**Description of the task:** Find the line below with "The height and". Print it and every line after it exactly, through the last line, leaving out the pictures.

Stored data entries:
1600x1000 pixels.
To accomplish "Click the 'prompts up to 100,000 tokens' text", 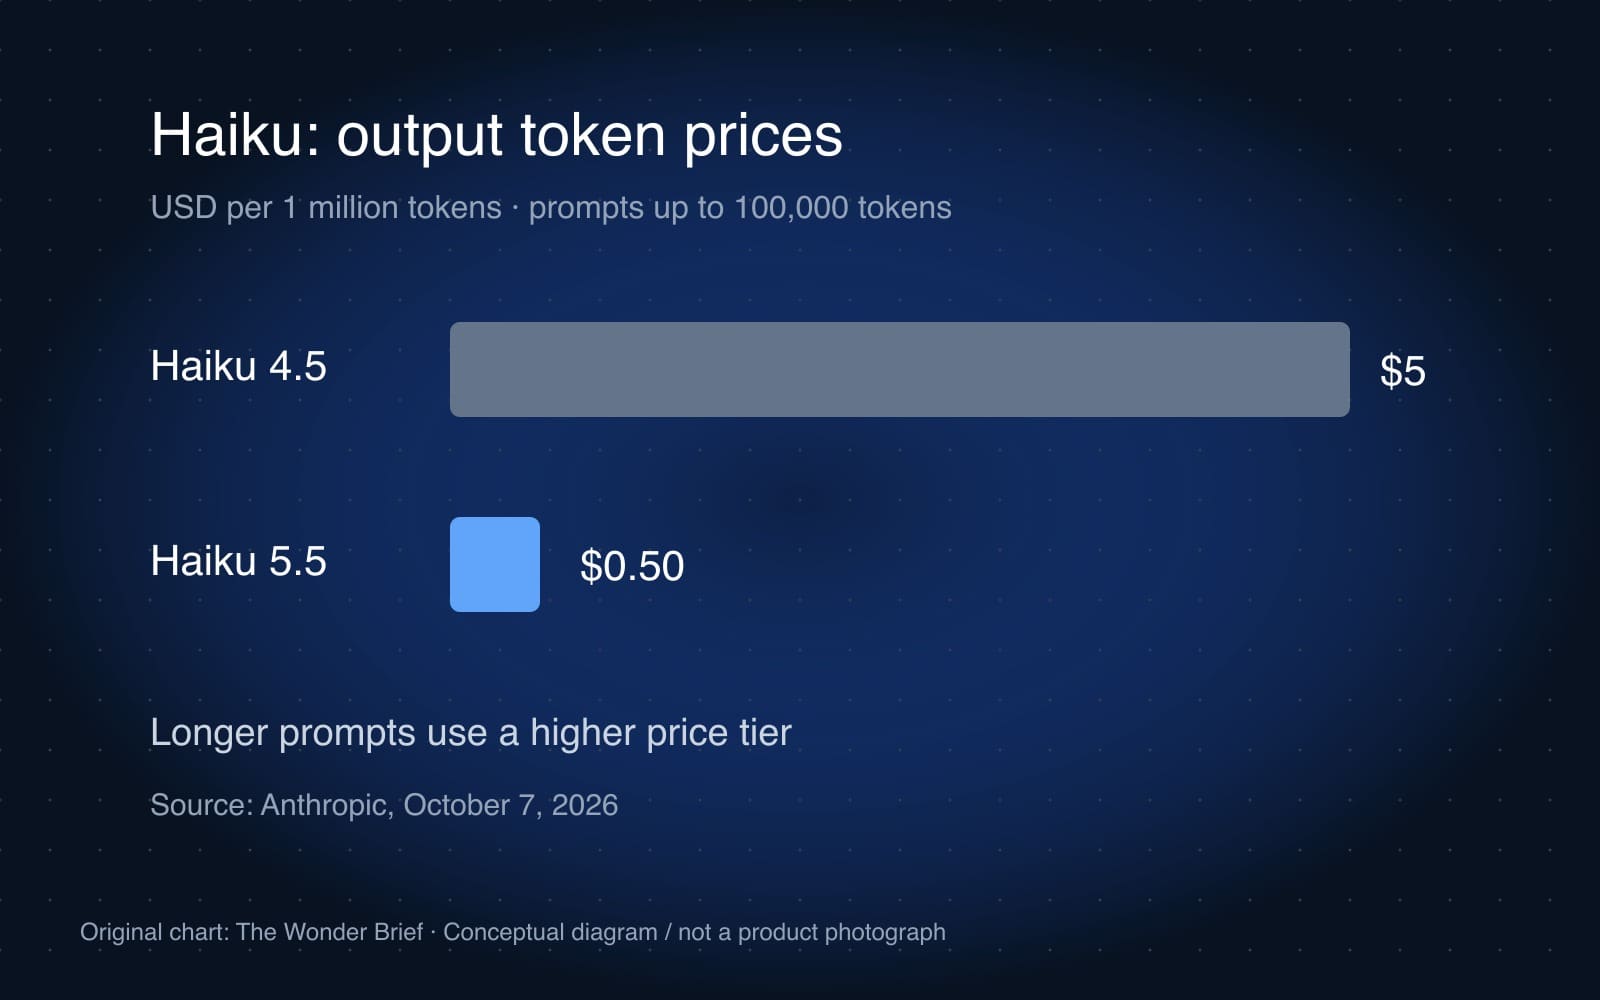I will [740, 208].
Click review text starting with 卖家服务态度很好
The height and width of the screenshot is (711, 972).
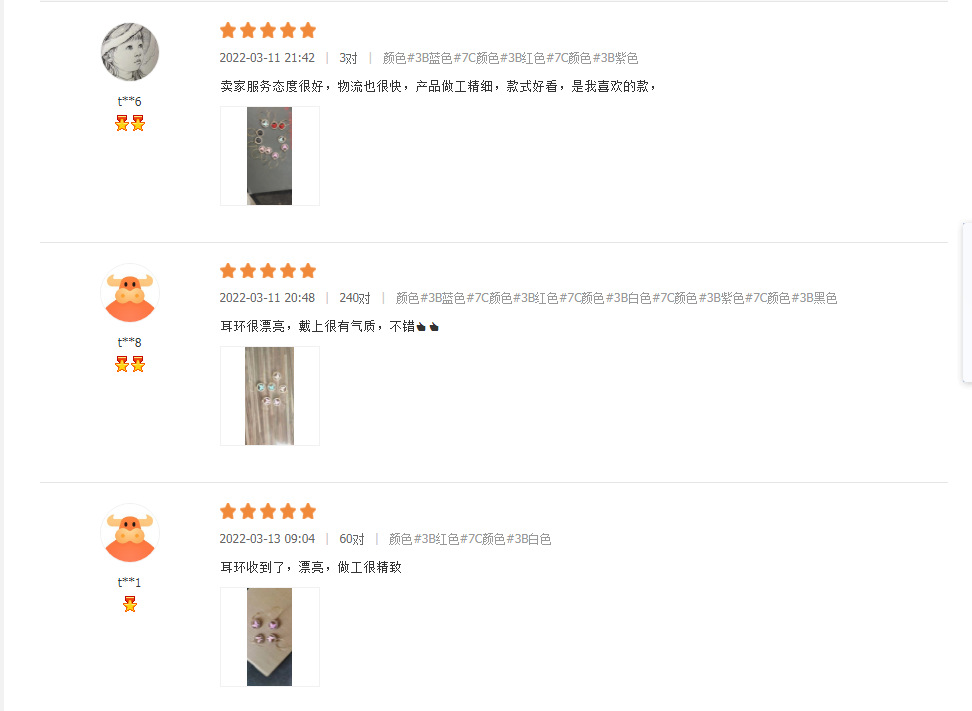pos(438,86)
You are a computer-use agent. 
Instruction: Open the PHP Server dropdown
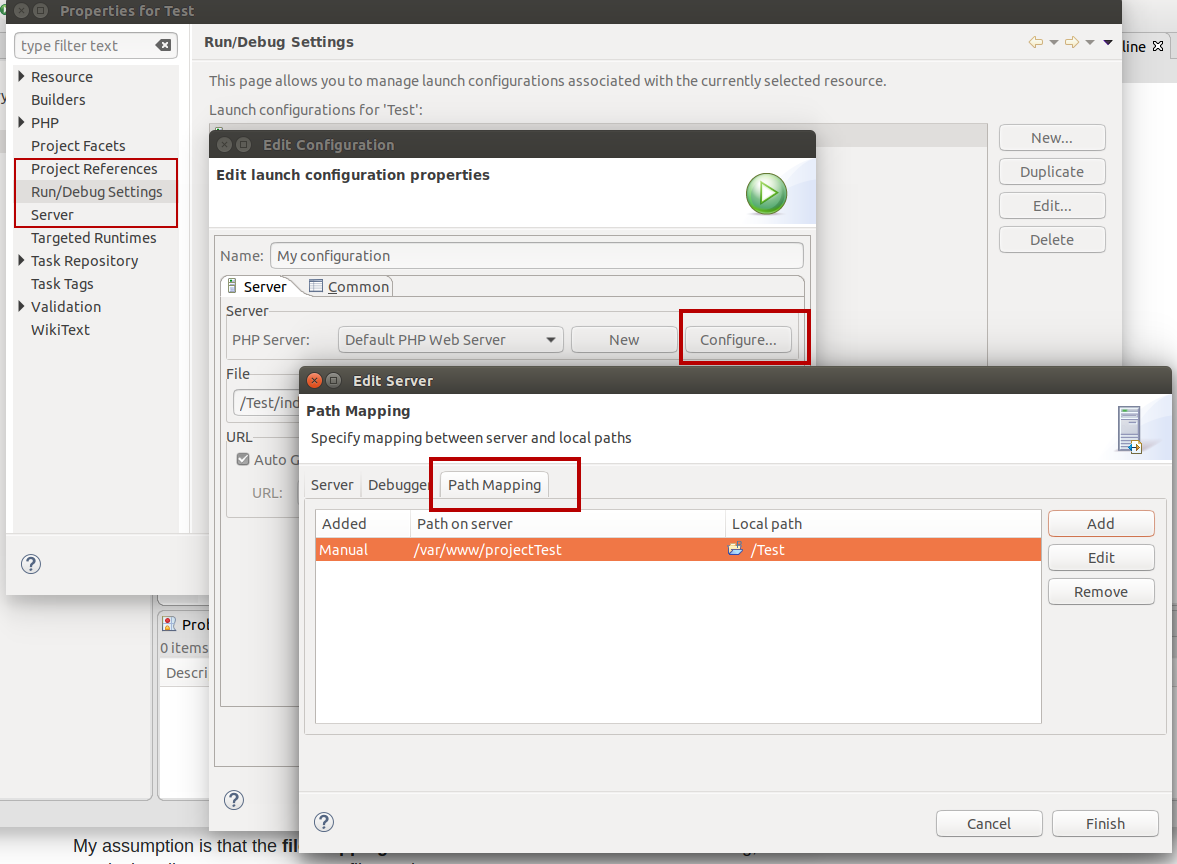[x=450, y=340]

**Response area:**
The height and width of the screenshot is (711, 972).
pos(438,86)
You are a computer-use agent. 
Instruction: Open the PHP Server dropdown
[x=450, y=340]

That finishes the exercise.